At a first-ever international judicial conference on July 17, chief justices from Europe and the United States will congregate in Paris to dedicate the Cornell University Center for Documentation on American Law, which will contain American court decisions and law reviews from Cornell’s Law Library.
The 13,000-volume collection will be housed in France’s Court of Cassation, the highest court in the French judicial order. In addition to providing print sources, Cornell’s law librarians will also offer electronic assistance and training in online research.
“The creation of the center presupposes that you have a collection of American law, so we are shipping copies of … all our decisions, all the law reviews, like the Cornell Law Review, Harvard Law Review. If the French judges want to do research on American law they have the resources,” said Prof. Claire Germain, law, who is also the Edward Cornell Law Librarian.
The French and American legal systems have had long-standing differences, according to Germain, but the Center will support scholarship and cooperation between the two: “Functionally, the center will enable judges on the French court to research American law more efficiently and accurately. Symbolically, the center highlights the importance of French and American judges and lawyers understanding each other’s legal systems,” said Stewart J. Schwab, Allan R. Tessler Dean of the Law School.
The French system, based on civil law as are most European countries, focuses on a system of codes and court decisions, while the American system, based on common law and modeled after the English system, focuses on precedence and court decisions.
“These are two of the great legal regimes of the western world.
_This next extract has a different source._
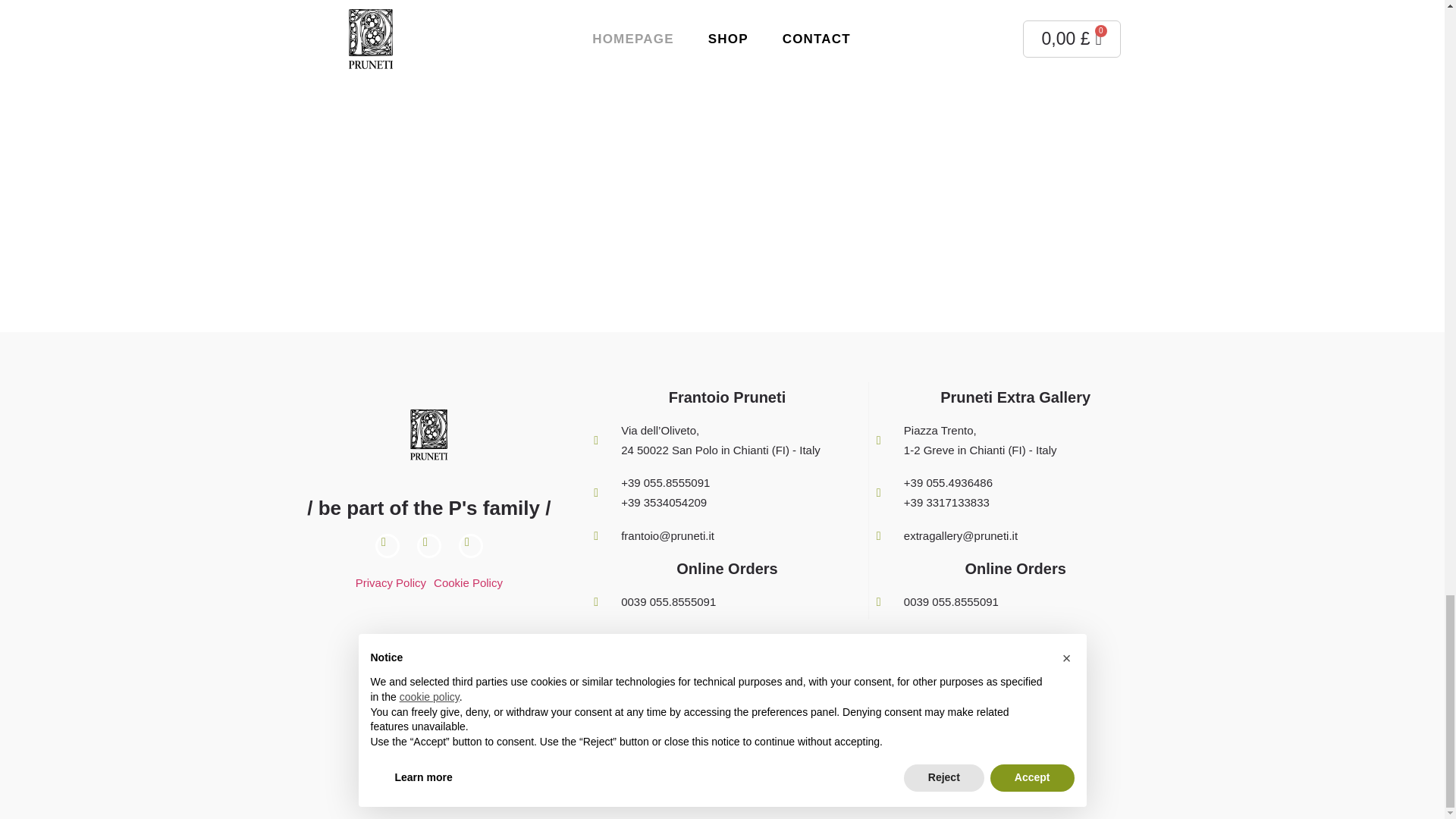
Cookie Policy  (467, 582)
Privacy Policy  (390, 582)
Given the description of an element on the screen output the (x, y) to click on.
In this era of globalization, legal systems need to work together to ensure justice and fairness,” Schwab said.
Both Germain and Schwab are currently collaborating with the French judges to meet the Court of Cassation’s needs. After speaking with them this past March, Germain shipped 90 cartons of books to Paris.
The creation of the center began February of this year, in response to the French judges’ desire for a collection of American law. Sir Basil Markesinis, a legal scholar at the University of London and former professor at Cornell, told the Law School about collection. The Cornell Law Library contains many duplicate copies of law books, a remnant of a time when the only access students had to court decisions were through print sources. Now that the information is also online, extra print copies are rarely used.
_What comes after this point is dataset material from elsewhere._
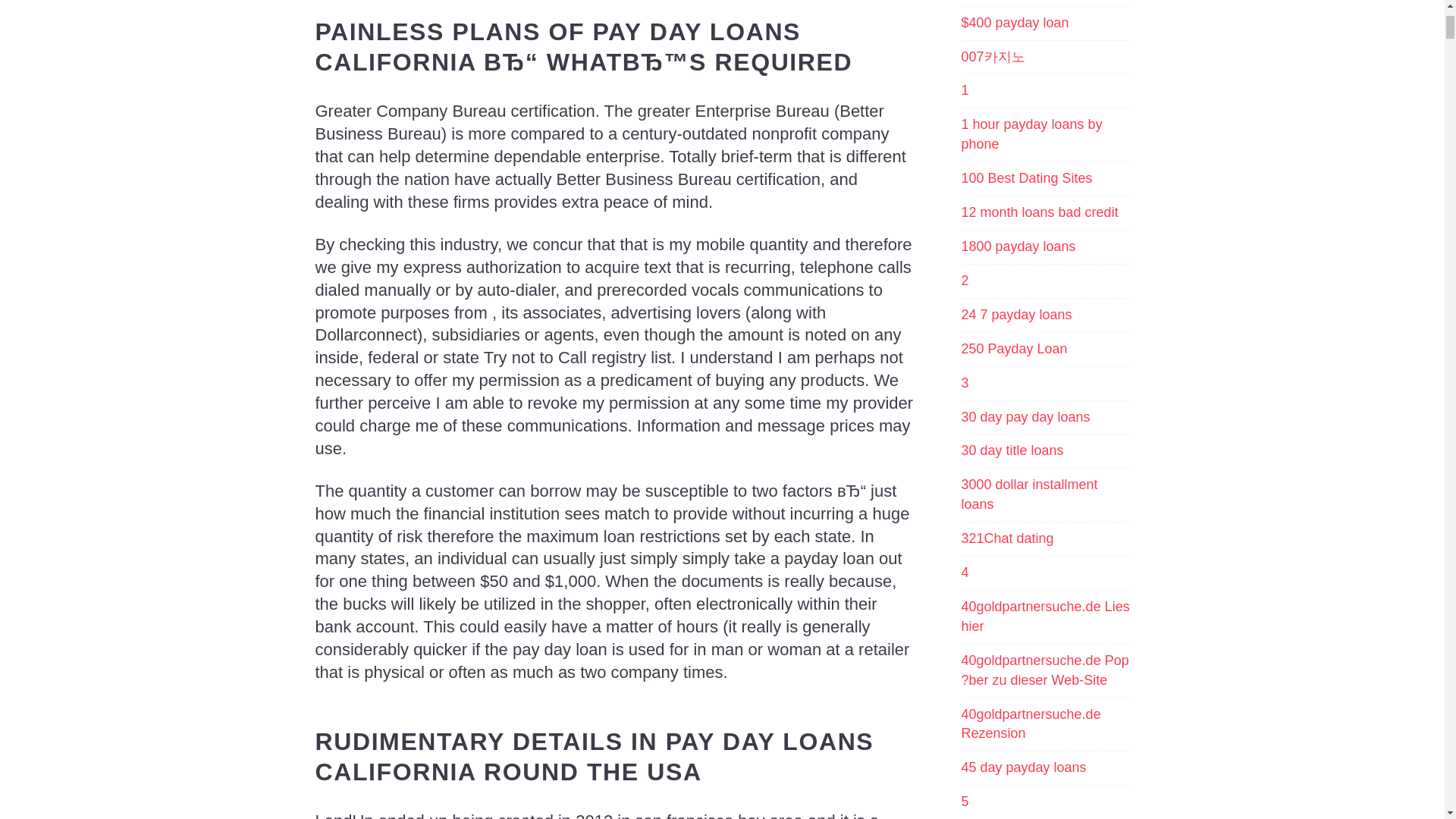
12 month loans bad credit (1039, 212)
1800 payday loans (1017, 247)
1 hour payday loans by phone (1046, 134)
100 Best Dating Sites (1026, 178)
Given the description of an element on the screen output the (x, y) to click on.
“We still need one copy but we do not need our copy two. … We wanted to make it available to people who would use it,” Germain said.
The dedication ceremony will take place the morning of an international judicial conference chaired by Lord Philips, chief justice of England and Wales. U.S. Chief Justice John G. Roberts, Jr., and Justices Ruth Bader Ginsburg ’54, Anthony M. Kennedy and Stephen G. Breyer will also be present. Both Germain and Schwab will represent the Cornell Law School.
“It’s just a happy … turn of events that these justices are getting together. … They are not coming just because of our law library collection … but [the French judges] said it would be great to dedicate this center on the day they were meeting for the conference,” Germain said.
In a letter to Schwab, the court’s First President Guy Canivet praised Cornell’s efforts in establishing the Center.
“[Cornell is] taking a pioneering decision, which is bound to have deep political and judicial and intellectual repercussions for which I not only congratulate you but also thank you, profoundly,” Canivet stated in a press release.